So, my disappointments really come down to a preference for the original storyline, and the lack of folks in the seats at our showing.  Perhaps we chose exactly the wrong time to see a big audience, as it was at "normal" people's dinner time.
At the same time, the movie really was a joy, and I very much hope to see the rest of the Chronicles hit the silver screen.  (I think it's going to take a bunch of us buying tickets and DVDs to ensure that.)  It will be interesting to see if the original children of the film will be old enough to play themselves as adults when we get to the Last Battle.

To sum up - do yourself a favour and go see this movie.  It's an excellent adaptation of the novel (despite my quibbles), and it's an excellent movie on its own.


Friday, December 10, 2010

I can hardly wait!

(from grandteuton.blogspot.com)

The reason I had pulled out the CDs of the radio dramas based on the C.S. Lewis Narnia books has arrived.
I saw a trailer online for the third installment of the movie series - The Voyage of the Dawn Treader - and it made me want to prepare by reading the books again.  Then I realised that we had the CDs on the shelf, but I'd never listened to them.  Needless to say (if you read my earlier post on the topic) I was exceedingly glad that I did listen when I finally got around to it.

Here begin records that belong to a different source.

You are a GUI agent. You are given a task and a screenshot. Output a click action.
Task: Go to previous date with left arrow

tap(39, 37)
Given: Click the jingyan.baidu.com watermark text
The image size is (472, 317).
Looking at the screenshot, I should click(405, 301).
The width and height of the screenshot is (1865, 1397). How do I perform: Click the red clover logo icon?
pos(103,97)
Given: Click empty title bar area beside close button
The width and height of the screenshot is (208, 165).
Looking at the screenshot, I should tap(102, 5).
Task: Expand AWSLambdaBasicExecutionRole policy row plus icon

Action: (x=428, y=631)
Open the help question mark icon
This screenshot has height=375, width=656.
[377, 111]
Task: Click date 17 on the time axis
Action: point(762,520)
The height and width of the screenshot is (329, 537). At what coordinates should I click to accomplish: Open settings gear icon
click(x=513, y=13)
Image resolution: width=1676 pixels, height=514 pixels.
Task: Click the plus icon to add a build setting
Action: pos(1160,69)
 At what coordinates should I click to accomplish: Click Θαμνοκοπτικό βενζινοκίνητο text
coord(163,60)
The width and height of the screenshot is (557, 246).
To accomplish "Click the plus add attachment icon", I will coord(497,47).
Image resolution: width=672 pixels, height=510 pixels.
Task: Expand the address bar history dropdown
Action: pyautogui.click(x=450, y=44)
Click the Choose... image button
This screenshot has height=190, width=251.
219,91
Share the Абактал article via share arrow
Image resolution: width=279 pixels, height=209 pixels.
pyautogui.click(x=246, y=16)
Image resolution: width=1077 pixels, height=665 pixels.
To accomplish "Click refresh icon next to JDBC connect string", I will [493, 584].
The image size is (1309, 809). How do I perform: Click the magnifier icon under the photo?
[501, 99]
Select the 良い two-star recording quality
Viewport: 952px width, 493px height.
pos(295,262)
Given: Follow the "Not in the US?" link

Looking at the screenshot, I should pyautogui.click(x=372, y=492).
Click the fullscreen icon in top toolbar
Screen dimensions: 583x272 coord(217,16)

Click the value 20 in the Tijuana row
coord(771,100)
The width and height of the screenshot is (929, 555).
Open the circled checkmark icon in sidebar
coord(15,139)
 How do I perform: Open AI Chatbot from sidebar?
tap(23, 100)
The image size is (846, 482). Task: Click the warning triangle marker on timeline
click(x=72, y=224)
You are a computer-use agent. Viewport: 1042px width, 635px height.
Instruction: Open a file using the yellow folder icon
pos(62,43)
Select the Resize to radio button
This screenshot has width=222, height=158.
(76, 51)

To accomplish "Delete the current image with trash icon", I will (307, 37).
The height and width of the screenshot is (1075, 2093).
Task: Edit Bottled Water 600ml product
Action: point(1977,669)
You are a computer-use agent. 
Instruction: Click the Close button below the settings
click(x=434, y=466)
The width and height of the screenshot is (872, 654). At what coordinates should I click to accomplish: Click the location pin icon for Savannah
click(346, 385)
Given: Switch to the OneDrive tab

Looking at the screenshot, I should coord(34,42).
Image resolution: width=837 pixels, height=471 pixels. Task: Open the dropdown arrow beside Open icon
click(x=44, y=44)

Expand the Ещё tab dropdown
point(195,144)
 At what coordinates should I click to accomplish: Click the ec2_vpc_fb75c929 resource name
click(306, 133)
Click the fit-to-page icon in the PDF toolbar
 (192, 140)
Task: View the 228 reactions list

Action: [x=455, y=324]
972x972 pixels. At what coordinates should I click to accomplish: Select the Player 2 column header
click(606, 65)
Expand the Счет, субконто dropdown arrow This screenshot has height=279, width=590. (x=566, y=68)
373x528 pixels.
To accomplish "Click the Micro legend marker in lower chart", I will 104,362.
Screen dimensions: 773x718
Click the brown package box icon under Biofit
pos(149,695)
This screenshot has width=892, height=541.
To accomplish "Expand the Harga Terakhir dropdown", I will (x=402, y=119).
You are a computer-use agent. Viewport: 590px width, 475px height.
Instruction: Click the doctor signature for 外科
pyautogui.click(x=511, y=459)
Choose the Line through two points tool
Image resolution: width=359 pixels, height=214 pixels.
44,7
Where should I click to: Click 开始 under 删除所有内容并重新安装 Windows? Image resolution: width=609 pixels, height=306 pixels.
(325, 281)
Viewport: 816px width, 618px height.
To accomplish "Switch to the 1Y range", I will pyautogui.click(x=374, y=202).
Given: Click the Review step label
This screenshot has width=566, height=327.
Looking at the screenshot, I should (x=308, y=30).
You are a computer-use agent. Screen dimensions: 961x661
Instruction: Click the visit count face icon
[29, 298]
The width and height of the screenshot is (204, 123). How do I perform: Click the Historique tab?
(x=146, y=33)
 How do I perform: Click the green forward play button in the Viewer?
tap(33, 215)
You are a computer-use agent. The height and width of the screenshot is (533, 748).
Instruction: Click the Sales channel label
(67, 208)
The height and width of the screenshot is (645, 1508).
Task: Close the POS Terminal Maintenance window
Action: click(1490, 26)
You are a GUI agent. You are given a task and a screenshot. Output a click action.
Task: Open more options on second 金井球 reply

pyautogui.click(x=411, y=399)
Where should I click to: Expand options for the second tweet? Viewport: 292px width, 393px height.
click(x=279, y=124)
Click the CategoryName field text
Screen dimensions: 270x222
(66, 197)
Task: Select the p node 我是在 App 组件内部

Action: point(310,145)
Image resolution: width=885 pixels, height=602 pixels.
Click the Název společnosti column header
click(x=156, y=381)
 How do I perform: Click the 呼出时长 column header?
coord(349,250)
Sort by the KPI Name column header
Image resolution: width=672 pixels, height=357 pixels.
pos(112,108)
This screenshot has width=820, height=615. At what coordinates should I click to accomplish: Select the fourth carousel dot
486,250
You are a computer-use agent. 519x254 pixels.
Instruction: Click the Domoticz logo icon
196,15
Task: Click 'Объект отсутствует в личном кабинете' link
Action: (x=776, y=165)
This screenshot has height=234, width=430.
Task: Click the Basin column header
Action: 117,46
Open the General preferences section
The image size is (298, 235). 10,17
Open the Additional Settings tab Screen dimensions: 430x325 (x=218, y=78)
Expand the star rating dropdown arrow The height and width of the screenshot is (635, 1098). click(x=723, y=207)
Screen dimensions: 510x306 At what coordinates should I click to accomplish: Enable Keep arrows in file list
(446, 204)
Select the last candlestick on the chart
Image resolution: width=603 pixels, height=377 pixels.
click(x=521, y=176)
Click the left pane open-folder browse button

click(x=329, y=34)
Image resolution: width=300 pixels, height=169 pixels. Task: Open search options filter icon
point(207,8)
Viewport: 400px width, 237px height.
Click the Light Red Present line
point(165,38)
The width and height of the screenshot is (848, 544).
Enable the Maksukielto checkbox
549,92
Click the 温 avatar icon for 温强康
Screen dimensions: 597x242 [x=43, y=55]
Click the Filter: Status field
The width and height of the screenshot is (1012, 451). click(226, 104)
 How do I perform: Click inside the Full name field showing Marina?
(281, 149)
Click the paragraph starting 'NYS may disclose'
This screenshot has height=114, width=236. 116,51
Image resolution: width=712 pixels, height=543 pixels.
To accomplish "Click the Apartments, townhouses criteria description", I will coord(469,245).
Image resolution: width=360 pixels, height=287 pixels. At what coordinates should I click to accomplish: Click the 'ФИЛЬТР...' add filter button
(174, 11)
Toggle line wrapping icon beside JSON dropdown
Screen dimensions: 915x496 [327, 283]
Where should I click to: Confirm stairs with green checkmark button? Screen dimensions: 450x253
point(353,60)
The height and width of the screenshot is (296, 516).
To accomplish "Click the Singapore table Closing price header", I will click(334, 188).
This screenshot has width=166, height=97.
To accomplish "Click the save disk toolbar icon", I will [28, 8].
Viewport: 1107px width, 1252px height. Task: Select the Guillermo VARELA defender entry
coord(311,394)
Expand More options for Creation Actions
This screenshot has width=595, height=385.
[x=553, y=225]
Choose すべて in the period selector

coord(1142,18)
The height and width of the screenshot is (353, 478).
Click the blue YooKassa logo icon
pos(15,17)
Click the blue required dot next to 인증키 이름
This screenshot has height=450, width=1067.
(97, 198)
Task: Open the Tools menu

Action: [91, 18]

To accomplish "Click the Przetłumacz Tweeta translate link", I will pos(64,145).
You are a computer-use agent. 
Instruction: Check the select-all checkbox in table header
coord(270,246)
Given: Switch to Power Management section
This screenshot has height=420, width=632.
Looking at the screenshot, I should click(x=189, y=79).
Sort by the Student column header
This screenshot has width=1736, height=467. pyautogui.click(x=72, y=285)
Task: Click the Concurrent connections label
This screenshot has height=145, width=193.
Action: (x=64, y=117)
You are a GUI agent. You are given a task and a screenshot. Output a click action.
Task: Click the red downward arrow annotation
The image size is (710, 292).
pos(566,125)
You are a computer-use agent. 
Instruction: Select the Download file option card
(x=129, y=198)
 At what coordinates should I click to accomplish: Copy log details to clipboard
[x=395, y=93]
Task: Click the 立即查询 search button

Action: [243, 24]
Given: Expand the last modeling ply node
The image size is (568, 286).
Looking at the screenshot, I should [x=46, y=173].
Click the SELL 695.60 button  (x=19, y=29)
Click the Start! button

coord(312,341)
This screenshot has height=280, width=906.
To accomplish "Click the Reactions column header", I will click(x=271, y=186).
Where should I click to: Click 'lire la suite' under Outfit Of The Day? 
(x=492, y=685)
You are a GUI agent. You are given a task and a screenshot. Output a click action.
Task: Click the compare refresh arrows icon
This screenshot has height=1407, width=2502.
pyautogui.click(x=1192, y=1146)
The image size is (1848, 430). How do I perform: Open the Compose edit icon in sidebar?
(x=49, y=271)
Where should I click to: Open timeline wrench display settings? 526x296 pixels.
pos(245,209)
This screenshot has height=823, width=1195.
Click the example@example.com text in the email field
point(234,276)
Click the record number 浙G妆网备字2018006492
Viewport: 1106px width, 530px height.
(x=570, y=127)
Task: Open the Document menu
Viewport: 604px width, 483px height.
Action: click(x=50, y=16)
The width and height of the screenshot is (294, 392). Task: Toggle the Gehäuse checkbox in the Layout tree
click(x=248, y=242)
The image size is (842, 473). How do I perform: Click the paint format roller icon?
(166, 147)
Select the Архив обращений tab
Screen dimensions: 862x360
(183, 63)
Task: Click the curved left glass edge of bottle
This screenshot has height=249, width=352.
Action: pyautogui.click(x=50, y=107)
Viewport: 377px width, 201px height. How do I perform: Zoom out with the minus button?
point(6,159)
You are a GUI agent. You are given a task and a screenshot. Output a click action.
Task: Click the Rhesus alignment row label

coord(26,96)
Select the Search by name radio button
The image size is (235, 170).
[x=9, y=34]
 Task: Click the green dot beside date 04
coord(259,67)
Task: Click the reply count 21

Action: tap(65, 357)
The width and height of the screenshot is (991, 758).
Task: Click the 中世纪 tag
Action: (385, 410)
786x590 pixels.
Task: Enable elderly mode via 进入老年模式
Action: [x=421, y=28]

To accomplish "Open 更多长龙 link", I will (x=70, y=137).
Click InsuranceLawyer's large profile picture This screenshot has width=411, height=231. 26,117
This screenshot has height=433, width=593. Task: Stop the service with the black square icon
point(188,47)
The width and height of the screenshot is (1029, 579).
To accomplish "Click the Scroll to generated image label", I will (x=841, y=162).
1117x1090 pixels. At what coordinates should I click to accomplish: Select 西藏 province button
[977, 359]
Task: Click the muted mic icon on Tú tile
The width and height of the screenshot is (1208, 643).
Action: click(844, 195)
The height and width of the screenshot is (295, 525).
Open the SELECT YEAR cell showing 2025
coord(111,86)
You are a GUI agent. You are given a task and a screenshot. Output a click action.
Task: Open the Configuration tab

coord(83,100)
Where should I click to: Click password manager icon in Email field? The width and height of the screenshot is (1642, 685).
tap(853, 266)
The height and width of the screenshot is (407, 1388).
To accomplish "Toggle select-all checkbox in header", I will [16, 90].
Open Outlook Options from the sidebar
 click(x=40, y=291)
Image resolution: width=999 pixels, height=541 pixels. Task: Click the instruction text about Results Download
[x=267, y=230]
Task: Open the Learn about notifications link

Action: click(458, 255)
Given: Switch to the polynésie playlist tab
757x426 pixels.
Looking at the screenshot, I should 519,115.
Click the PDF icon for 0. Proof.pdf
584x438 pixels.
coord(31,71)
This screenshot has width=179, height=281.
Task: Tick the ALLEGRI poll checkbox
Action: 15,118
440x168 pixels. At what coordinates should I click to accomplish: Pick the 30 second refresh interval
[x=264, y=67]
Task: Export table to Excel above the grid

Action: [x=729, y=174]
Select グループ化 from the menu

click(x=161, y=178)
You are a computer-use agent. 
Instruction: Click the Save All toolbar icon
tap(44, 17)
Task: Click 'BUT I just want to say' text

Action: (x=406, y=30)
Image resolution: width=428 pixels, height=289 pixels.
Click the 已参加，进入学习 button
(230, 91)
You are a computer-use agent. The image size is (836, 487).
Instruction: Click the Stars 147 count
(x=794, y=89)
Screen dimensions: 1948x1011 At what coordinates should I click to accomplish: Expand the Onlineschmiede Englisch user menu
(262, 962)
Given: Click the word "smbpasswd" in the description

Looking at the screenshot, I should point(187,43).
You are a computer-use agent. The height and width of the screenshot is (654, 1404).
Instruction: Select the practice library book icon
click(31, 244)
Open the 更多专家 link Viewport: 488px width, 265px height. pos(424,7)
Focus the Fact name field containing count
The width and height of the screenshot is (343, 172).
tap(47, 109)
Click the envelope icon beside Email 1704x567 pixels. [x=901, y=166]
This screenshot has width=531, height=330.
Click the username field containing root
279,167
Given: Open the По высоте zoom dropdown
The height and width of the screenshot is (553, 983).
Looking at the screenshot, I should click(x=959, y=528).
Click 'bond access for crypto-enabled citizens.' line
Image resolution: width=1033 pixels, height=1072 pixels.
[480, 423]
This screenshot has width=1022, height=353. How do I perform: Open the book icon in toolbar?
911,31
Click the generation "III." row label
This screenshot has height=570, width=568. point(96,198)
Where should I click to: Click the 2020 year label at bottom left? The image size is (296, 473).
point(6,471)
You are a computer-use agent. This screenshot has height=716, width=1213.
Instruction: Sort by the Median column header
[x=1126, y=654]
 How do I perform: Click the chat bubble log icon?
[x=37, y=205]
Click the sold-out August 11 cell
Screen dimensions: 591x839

At any rate, the movie opens tonight, and we're planning to go see it, so stay tuned for reactions.  If it's half as good as the trailers and commercials make it seem, it will still be spectacular.


Friday, December 03, 2010

Ah - All Those Potlucks and Other Collaborative Meals!

(from grandteuton.blogspot.com)

'Tis the season and all, and that means there are more and more occasions where we're all carting our particular contribution to a collective meal to a (possibly) distant location.
Don't you hate it when your crock pot dumps part of the food in the back of the car?  I know I do, and how!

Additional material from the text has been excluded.